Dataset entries
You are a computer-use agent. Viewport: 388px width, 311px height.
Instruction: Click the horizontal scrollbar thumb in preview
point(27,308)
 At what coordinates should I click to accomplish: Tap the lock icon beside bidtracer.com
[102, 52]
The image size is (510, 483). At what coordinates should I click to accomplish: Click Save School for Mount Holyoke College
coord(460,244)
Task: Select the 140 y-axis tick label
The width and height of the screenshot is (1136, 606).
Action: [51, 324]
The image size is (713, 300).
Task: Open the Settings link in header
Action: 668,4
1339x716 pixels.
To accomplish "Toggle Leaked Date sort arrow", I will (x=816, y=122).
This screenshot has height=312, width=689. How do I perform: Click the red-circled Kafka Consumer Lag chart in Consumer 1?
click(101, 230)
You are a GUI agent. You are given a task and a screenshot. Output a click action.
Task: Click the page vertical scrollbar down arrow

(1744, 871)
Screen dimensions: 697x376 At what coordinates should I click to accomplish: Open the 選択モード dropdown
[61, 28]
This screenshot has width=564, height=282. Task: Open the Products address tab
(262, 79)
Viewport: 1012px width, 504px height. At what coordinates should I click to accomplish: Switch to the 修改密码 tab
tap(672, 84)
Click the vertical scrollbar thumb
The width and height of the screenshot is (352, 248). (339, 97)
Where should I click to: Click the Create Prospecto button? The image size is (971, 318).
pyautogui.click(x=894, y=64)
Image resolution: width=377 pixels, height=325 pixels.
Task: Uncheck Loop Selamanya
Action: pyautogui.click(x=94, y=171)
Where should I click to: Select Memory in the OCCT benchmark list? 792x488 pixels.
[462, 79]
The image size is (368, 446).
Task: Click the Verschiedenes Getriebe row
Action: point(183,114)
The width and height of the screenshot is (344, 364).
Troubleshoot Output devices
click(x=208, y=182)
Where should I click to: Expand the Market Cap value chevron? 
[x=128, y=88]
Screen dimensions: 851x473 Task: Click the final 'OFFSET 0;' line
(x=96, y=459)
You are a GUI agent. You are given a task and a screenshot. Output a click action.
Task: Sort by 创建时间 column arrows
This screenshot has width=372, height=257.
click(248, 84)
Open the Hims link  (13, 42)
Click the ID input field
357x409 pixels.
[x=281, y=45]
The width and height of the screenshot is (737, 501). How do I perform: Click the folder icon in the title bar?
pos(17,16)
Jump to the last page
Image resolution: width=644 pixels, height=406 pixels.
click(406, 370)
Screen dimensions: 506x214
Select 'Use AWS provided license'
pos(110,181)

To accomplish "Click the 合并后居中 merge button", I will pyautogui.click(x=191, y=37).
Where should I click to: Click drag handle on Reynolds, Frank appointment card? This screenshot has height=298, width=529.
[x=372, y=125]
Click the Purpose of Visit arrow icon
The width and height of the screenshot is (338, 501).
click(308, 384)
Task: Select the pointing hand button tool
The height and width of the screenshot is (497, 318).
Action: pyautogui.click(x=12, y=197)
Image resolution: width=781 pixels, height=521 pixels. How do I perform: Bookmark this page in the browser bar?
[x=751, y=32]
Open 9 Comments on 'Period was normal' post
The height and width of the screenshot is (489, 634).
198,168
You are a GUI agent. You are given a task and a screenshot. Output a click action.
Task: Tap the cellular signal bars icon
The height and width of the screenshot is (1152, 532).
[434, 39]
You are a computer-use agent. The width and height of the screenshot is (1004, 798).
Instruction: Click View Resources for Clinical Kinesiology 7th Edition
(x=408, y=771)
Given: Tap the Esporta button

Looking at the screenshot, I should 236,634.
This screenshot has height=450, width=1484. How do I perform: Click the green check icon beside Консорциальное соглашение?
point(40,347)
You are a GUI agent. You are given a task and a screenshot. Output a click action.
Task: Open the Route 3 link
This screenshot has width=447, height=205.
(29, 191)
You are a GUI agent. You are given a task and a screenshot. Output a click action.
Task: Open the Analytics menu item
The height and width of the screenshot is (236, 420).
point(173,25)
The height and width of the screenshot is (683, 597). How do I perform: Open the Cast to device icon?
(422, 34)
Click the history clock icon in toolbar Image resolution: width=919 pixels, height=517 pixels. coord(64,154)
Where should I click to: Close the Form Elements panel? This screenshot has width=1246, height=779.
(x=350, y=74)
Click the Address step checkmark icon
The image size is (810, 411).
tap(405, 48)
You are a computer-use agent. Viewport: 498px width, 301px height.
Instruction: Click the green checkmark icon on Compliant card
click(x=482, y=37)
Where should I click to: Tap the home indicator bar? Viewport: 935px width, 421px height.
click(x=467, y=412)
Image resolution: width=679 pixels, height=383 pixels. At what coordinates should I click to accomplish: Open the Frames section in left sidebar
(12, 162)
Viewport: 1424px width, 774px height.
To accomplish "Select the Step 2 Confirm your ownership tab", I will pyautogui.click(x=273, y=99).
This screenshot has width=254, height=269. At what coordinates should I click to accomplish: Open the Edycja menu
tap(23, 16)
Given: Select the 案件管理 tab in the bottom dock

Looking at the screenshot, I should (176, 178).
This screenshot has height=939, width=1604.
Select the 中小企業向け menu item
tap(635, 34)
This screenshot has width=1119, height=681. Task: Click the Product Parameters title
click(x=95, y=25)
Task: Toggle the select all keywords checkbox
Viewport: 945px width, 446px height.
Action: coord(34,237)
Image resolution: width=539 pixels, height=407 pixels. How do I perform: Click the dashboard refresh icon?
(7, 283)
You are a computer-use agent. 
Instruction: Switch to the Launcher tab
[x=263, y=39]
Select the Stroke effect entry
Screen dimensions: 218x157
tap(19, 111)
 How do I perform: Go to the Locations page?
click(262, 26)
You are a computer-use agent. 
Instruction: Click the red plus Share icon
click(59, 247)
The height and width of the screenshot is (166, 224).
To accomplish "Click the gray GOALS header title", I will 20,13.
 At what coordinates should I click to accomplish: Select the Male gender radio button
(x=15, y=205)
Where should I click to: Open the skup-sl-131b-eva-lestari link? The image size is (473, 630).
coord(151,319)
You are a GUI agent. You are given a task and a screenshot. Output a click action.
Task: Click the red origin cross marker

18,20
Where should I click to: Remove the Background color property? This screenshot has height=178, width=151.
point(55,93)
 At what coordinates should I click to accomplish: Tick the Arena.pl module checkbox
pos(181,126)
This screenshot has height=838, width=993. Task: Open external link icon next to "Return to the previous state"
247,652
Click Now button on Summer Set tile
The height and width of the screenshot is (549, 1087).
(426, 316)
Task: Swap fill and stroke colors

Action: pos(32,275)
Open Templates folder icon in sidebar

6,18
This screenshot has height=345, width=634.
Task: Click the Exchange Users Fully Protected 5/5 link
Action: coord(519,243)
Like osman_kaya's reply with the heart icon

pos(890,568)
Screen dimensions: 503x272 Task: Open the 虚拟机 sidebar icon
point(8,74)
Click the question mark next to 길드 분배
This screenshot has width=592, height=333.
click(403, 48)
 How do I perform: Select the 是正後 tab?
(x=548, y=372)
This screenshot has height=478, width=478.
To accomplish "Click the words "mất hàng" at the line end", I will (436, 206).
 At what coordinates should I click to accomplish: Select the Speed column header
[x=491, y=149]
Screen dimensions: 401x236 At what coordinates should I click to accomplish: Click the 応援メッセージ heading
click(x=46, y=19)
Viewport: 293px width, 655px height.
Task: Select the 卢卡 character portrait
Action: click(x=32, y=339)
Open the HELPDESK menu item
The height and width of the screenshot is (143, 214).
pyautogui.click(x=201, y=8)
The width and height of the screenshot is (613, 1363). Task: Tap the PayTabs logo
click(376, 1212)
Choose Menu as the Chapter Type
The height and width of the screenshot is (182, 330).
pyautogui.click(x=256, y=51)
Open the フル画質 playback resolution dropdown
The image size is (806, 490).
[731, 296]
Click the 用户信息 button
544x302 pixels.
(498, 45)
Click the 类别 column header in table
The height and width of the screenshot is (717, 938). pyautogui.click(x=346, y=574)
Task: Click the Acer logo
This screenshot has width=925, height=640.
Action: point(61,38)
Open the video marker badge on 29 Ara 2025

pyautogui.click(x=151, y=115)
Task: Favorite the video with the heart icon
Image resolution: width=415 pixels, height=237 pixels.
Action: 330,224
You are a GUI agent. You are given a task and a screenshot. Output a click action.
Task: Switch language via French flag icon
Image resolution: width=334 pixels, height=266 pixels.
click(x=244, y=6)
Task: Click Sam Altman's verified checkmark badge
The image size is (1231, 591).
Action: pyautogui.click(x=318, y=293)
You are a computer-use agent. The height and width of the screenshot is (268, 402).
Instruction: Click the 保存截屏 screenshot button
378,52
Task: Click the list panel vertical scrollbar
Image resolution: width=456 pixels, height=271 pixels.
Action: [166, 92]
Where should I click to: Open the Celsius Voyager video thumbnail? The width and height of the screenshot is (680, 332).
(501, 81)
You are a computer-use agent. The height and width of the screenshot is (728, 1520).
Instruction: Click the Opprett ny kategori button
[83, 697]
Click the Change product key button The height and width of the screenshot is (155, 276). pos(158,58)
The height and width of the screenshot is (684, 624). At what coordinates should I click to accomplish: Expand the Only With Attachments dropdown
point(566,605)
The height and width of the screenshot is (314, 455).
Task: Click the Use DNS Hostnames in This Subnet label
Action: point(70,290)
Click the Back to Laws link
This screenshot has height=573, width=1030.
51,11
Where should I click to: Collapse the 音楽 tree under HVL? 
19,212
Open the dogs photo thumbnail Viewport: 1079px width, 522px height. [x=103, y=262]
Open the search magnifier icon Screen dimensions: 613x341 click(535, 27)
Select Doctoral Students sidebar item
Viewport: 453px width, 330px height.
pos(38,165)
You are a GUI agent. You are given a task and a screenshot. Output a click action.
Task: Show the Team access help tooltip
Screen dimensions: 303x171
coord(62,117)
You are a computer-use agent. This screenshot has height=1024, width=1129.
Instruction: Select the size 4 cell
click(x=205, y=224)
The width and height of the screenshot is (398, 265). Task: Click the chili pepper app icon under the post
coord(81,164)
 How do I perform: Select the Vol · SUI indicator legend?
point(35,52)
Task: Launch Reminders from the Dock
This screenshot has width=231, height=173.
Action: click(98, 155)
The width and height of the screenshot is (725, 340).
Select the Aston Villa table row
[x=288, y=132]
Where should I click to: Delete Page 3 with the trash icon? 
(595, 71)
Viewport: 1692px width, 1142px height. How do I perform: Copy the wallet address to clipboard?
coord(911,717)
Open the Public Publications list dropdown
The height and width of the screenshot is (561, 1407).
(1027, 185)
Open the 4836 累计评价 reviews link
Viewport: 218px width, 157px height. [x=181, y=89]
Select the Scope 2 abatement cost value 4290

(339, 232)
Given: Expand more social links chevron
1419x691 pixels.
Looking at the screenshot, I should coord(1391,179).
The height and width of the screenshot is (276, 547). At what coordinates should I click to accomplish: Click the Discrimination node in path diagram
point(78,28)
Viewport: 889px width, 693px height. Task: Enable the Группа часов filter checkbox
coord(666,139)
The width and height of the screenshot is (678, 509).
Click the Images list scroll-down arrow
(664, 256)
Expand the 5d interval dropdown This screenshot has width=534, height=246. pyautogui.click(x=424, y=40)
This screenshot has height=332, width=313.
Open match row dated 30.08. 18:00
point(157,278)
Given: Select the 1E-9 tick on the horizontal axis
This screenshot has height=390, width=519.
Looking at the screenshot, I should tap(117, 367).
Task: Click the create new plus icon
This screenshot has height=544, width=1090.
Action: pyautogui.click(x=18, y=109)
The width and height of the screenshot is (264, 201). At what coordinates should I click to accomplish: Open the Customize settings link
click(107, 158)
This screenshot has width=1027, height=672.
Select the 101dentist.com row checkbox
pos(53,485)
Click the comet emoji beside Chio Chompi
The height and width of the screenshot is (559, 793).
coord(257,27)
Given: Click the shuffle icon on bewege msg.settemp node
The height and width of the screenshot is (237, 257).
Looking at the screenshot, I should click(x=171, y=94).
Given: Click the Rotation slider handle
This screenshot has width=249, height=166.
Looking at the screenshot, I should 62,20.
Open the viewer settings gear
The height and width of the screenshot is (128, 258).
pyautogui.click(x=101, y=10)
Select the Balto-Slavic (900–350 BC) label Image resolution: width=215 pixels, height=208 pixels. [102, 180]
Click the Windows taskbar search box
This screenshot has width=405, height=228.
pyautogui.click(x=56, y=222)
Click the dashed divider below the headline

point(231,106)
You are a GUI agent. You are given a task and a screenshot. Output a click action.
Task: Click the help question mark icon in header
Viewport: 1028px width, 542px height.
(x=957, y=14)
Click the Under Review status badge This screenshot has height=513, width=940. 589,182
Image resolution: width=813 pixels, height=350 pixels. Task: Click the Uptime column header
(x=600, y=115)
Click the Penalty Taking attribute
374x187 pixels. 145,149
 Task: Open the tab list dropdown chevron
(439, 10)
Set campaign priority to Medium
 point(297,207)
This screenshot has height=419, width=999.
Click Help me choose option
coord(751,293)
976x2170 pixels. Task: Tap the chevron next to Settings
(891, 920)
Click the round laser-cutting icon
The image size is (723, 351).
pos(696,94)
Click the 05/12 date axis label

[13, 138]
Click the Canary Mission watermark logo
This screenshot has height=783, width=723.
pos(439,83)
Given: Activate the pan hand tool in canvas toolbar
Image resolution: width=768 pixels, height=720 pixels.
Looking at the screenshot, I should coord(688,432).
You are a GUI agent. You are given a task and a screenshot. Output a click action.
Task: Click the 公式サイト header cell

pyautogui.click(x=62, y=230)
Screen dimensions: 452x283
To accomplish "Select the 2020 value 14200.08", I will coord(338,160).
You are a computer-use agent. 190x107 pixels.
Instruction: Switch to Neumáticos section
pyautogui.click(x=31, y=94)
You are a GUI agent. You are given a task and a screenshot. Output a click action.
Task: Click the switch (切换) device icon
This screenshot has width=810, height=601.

* _Assignment_: Would you please repeat exactly the lines above, starting at the line with "The width and height of the screenshot is (613, 1363)." and stopping at the line with "Click the 用户信息 button", both included?

* _Output of the task_:
The width and height of the screenshot is (613, 1363). Task: Tap the PayTabs logo
click(376, 1212)
Choose Menu as the Chapter Type
The height and width of the screenshot is (182, 330).
pyautogui.click(x=256, y=51)
Open the フル画質 playback resolution dropdown
The image size is (806, 490).
[731, 296]
Click the 用户信息 button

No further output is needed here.